STATED EXERCISE: Which lines in the entries below contain the word "Change"? List every one of them in full.

MATERIAL:
◇ ◇ ◇ ◇ ◇ ◇ ◇
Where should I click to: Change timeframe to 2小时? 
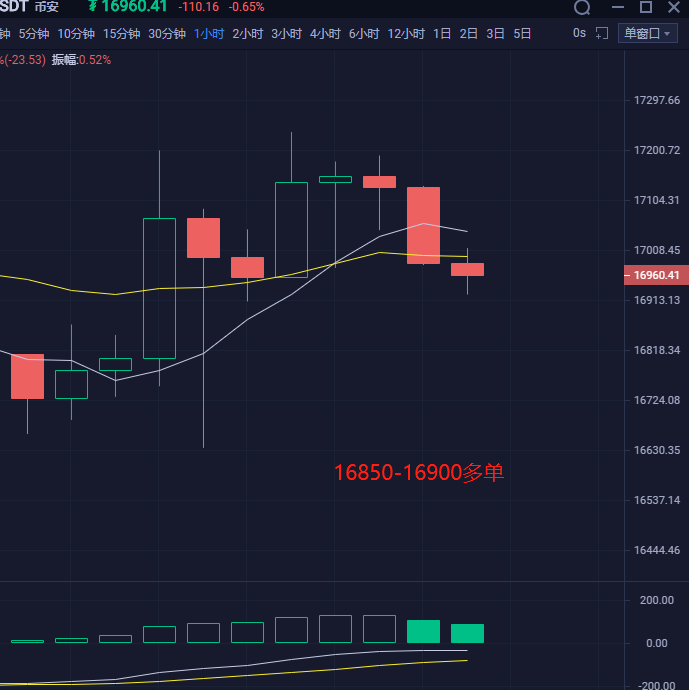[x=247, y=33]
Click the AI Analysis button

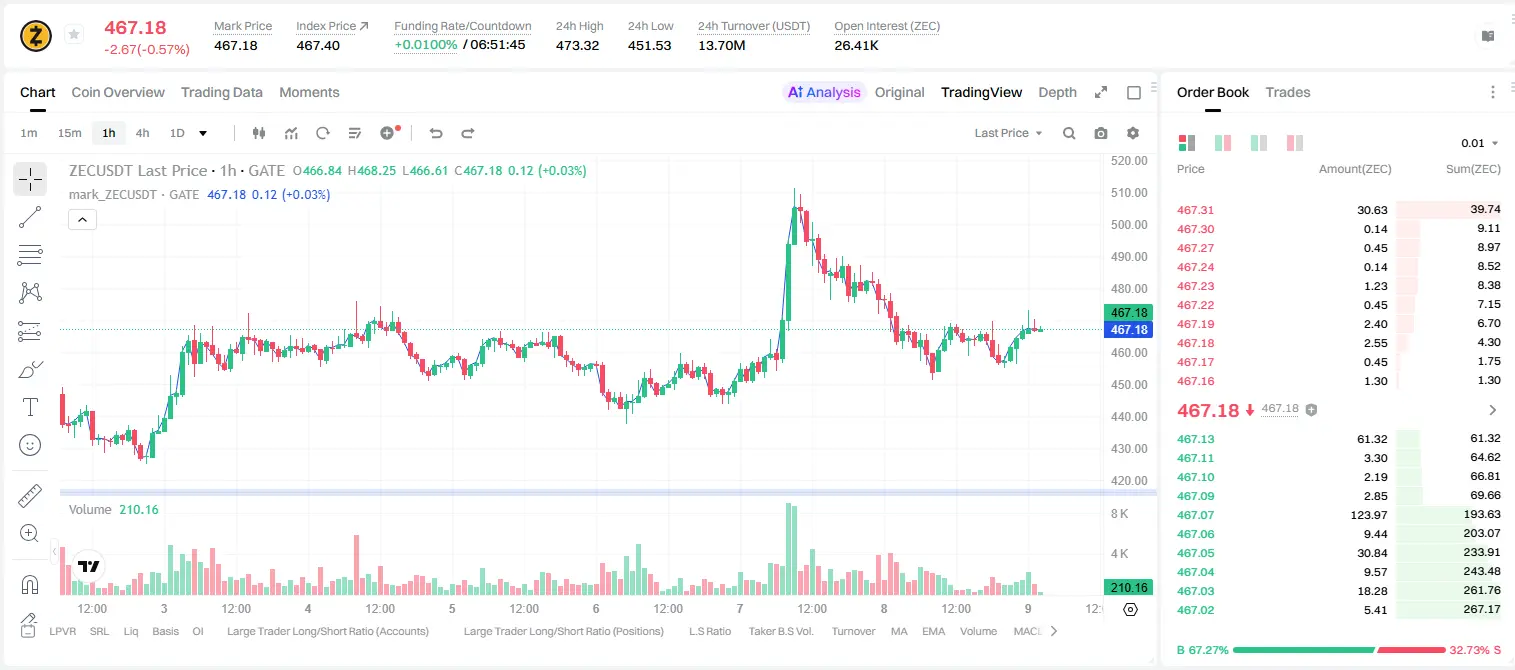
◇ ◇ ◇ ◇ ◇ ◇ ◇
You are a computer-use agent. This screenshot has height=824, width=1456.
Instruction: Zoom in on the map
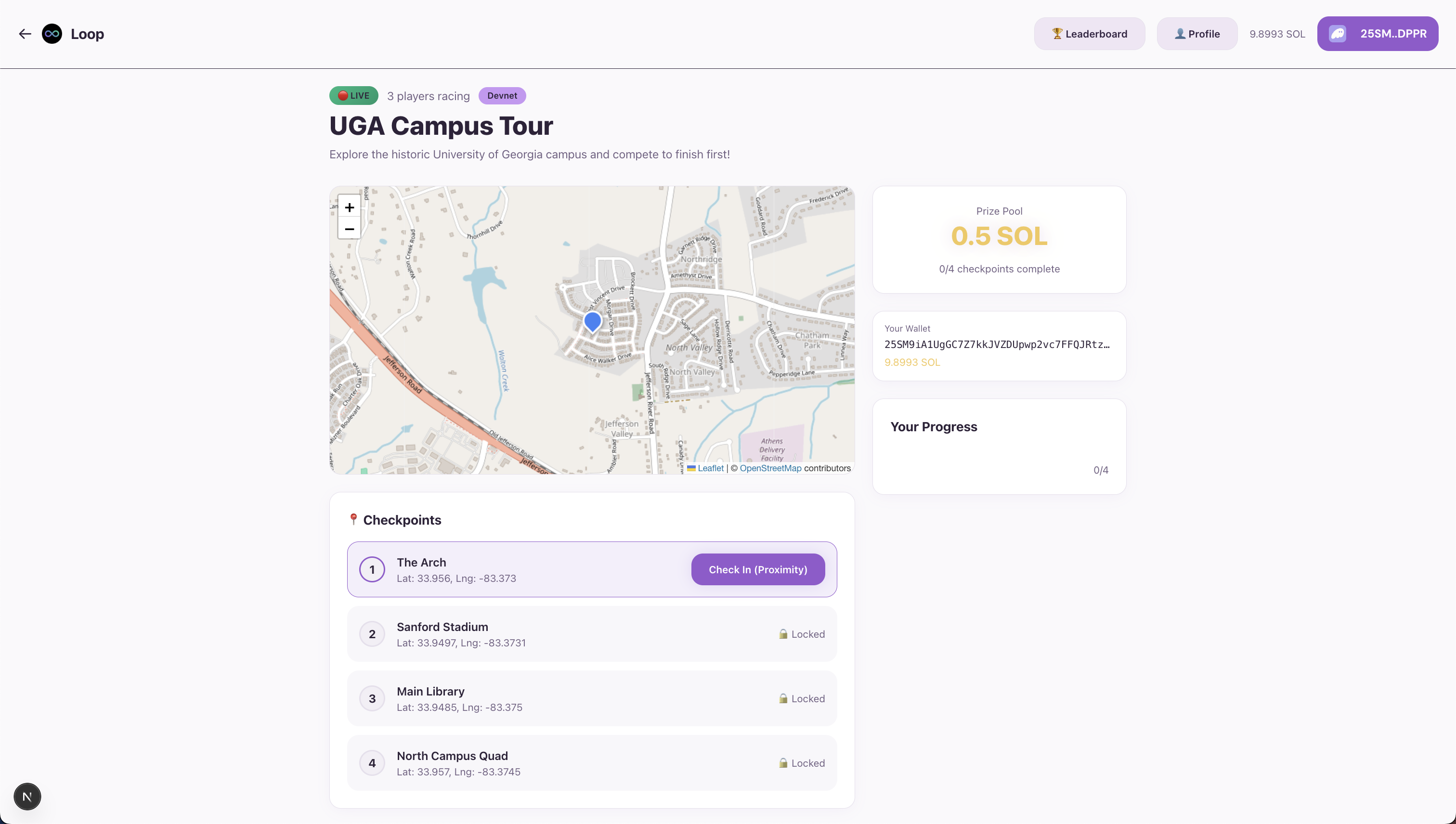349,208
◇ ◇ ◇ ◇ ◇ ◇ ◇
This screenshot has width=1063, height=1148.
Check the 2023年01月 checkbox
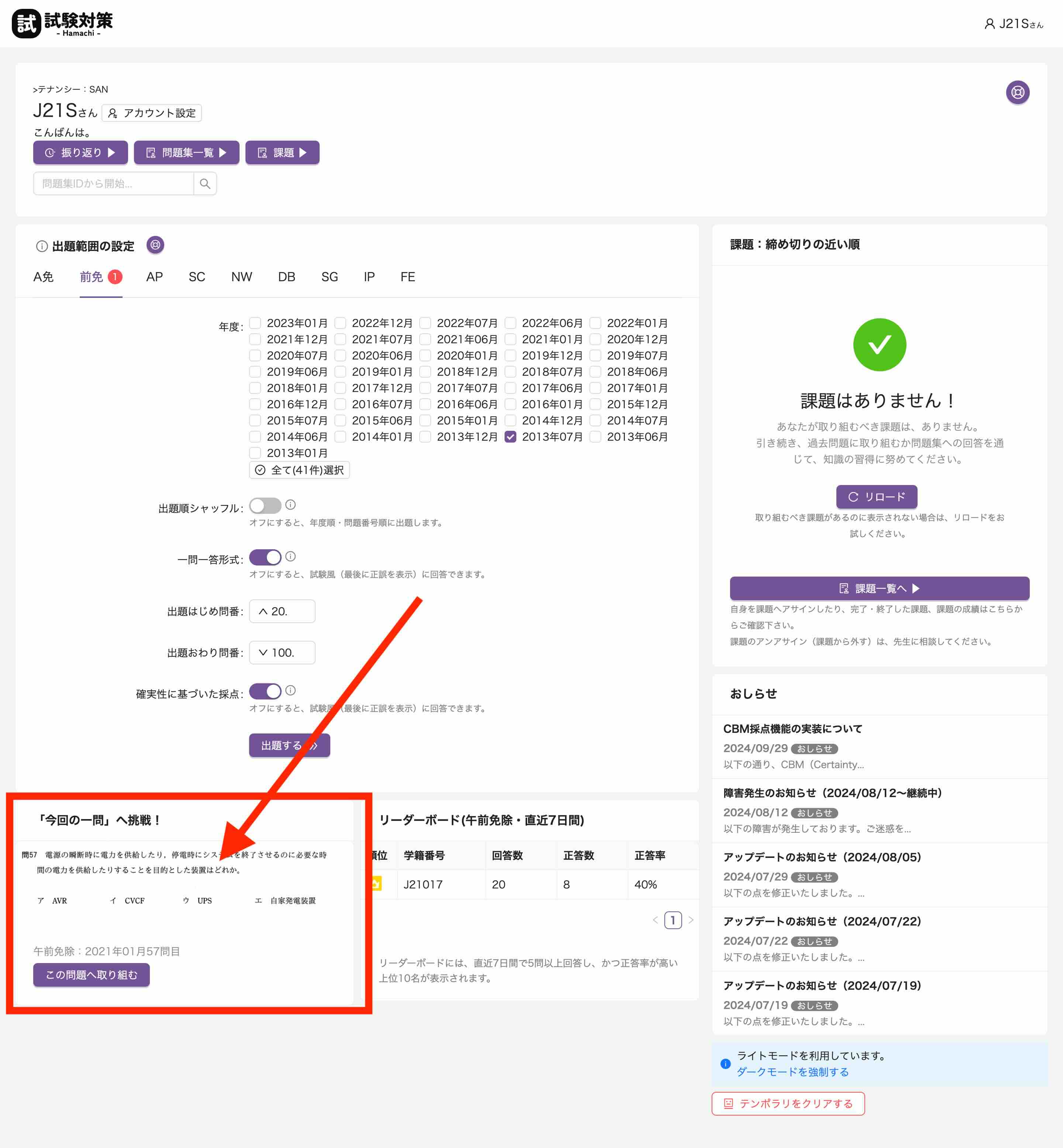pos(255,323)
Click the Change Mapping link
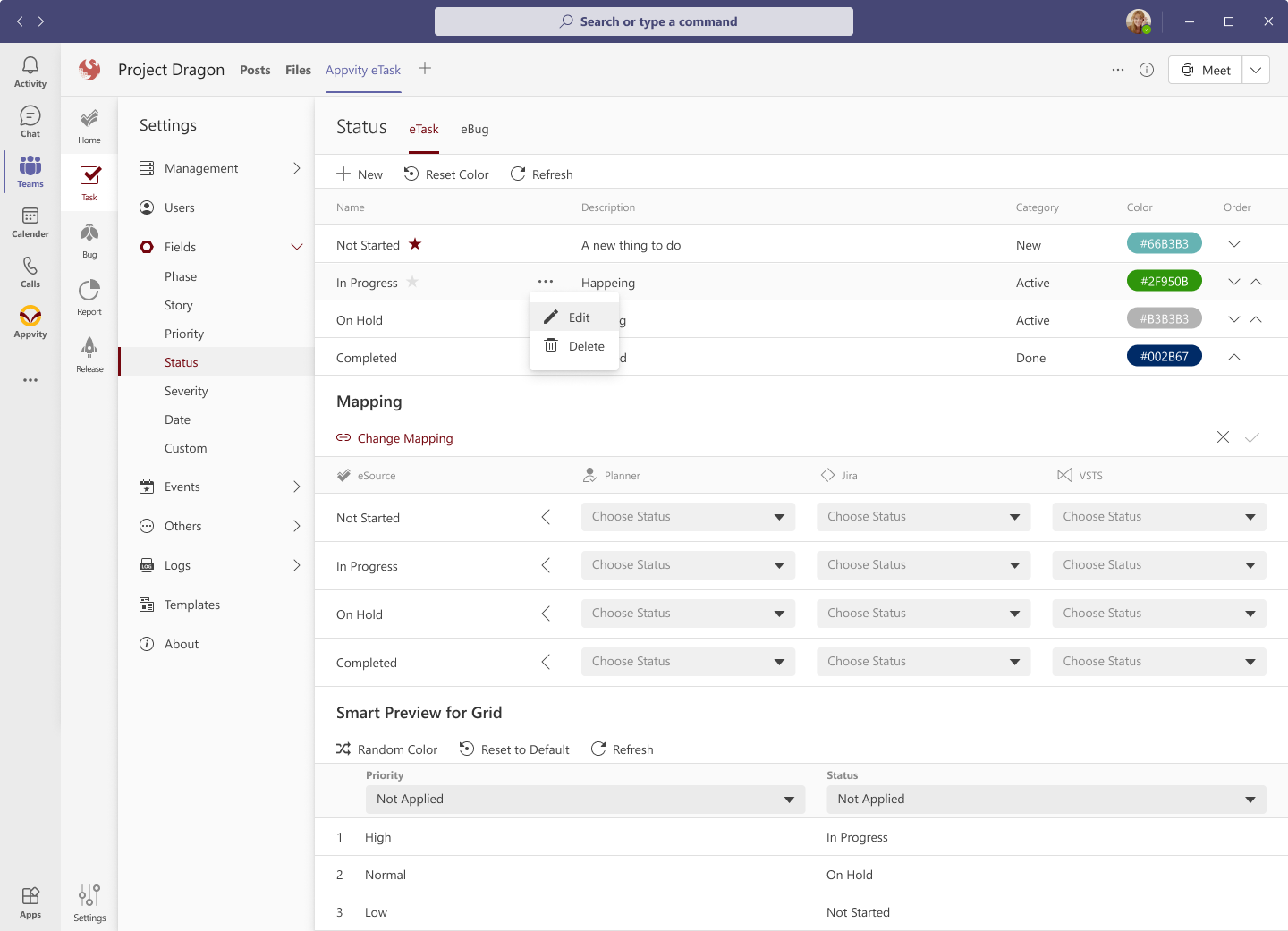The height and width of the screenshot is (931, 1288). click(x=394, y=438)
◇ ◇ ◇ ◇ ◇ ◇ ◇
RESULT OF THE TASK:
Where should I click to: Change timeframe to 2小时? 
Click the Change Mapping link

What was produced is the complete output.